Por: Pipo Rossi

El avance de los Vándalos se venía gestando desde el 406 y sus victorias a la par de la desmoralización del ejército romano y la caída de su aparato tributario, llevó a facilitar los avances de estos guerreros por enormes regiones del Imperio Romano.

El 19 de Octubre de 439, los Vándalos, liderados por el Rey Genserico, entran en la histórica ciudad de Cartago en el Norte de África.

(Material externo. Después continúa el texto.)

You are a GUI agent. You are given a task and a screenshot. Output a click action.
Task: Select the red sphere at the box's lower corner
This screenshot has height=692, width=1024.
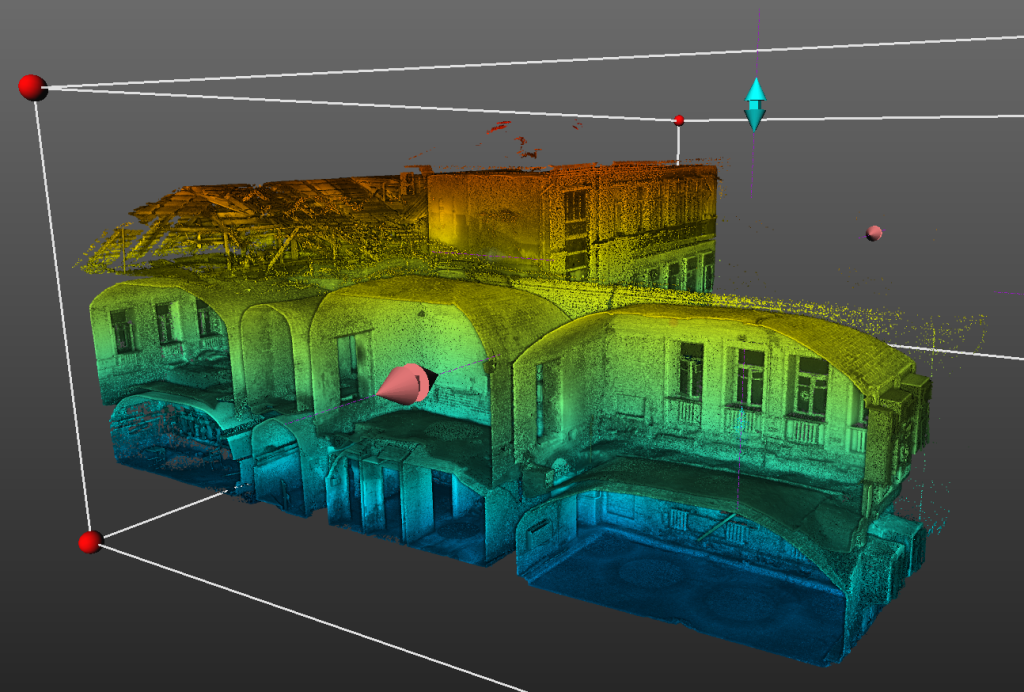point(90,542)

El avance sobre Cartago será relativamente pacífico y aunque tomaran parte de sus tesoros, no habrá una represión generalizada contra la población de la urbe. La caída de la ciudad después de más de 600 años en control romano será un durísimo golpe para el Imperio Romano Occidental, puesto que había sido un icono del fortalecimiento de Roma ante sus adversarios, sobre todo aquel imponente imperio cartaginés al que Roma venció no sin antes sufrir varias derrotas ante el legendario Aníbal. La toma de la ciudad por los Vándalos representó que el principal granero del Imperio cayera en manos de los grupos invasores, empezando un periodo de crisis y hambrunas, en algunas regiones del Imperio, que no haría más que agudizar la profunda crisis general que atravesaba Roma. Además que pondría fin definitivo al dominio romano del Mar Mediterráneo.